** Opening Source data block **

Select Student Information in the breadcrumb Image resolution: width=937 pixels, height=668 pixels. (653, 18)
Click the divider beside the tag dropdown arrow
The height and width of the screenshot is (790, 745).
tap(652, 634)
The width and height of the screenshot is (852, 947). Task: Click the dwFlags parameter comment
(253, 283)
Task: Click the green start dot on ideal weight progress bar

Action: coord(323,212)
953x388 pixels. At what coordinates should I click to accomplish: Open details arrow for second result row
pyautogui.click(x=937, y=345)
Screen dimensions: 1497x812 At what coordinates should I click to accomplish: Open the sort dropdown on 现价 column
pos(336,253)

** Closing Source data block **

Required action
Every entry is to be repeated exactly as it stands.

Solution
Select Student Information in the breadcrumb Image resolution: width=937 pixels, height=668 pixels. (653, 18)
Click the divider beside the tag dropdown arrow
The height and width of the screenshot is (790, 745).
tap(652, 634)
The width and height of the screenshot is (852, 947). Task: Click the dwFlags parameter comment
(253, 283)
Task: Click the green start dot on ideal weight progress bar

Action: coord(323,212)
953x388 pixels. At what coordinates should I click to accomplish: Open details arrow for second result row
pyautogui.click(x=937, y=345)
Screen dimensions: 1497x812 At what coordinates should I click to accomplish: Open the sort dropdown on 现价 column
pos(336,253)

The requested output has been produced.